Inflation rate in US is at record high, impacting citizens in day to day life. The current rates are in the red zone, forcing federal authorities to act.
The effect of high inflation is seen by Americans at the used car lot, the supermarket, the gas station, the rental office.
Compared to 12 months earlier, the Labor Department reported that consumer prices jumped 7% in December.
The “core” inflation rose 5.5% over the past year, which is the fastest since 1991. The rate growth has been more than 10% on majority of consumer goods.
Barely a year ago, there was a belief that recession was on the cards after people were confined to their homes owing to the pandemic.
The forecast by Fed said that consumer prices would end 2021 only about 1.8% higher than they were a year earlier, below the target rate of 2%.

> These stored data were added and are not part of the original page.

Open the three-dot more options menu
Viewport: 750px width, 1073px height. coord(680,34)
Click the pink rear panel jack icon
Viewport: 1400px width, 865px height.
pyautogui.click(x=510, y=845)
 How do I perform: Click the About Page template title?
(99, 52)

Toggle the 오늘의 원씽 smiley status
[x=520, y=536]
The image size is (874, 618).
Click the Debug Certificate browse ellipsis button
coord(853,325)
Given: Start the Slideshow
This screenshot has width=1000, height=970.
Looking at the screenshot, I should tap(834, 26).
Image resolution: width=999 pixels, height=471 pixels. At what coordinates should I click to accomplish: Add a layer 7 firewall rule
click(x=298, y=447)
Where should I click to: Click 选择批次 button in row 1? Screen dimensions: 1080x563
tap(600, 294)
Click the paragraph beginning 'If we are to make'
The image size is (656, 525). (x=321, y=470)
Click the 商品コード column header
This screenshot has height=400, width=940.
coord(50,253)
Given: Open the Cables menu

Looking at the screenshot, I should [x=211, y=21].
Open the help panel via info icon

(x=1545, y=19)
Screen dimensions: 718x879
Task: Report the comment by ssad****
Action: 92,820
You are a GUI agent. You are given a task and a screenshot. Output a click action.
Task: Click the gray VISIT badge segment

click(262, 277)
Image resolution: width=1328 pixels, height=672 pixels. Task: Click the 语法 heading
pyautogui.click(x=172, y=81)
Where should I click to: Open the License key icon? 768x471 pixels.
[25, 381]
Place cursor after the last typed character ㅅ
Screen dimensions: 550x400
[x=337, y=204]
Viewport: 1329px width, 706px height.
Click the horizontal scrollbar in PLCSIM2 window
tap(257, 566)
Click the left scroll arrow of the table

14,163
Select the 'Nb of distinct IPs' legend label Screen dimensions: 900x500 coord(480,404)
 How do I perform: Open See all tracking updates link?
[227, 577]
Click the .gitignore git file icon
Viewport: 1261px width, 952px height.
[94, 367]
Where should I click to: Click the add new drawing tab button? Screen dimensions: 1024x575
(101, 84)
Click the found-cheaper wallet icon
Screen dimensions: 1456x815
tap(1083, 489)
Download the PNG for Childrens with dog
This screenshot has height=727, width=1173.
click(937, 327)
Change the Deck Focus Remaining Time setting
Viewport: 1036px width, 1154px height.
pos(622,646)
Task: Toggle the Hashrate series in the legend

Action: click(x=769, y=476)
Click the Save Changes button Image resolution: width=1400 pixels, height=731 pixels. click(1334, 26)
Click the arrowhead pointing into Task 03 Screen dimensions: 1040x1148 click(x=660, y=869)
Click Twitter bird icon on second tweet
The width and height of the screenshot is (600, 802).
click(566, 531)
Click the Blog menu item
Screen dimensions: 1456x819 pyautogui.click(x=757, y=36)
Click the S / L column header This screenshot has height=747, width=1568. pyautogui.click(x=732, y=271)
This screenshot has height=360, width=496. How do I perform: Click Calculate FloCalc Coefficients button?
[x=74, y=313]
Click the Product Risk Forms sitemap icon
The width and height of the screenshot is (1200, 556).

Earlier experts dubbed the sudden spike in rates as a transitionary problem due to shipping delays and temporary shortages of supplies.
Since the rates refused to die down, Fed policymakers had been divided over whether to raise rates even once this year.
Causes of inflation spike
It was believed that economy was set for a record recession as consumption dipped, employment rates dropped, investments were reduced and service sector fell apart.
The turnaround occurred after the Federal government pumped in money in form of aid and money infusion. Interest rates were slashed by Federal Reserve.
As people started coming out, business were unable to meet demands. Ports and freight yards couldn’t handle the traffic as supply chain shattered.
Companies transferred the high cost to consumers, who had staked in savings during the pandemic induced lockdown.
The relief package announced by President Biden to every household overheated an economy that was already sizzling on its own.
Lasting of inflation
The prices set to stay for some more time as companies struggle to keep up with consumers’ demand for goods and services.
The boosting jobs creation has ensured that Americans have money to spend on goods, further increasing prices. Control over money supply can ease some inflationary trends.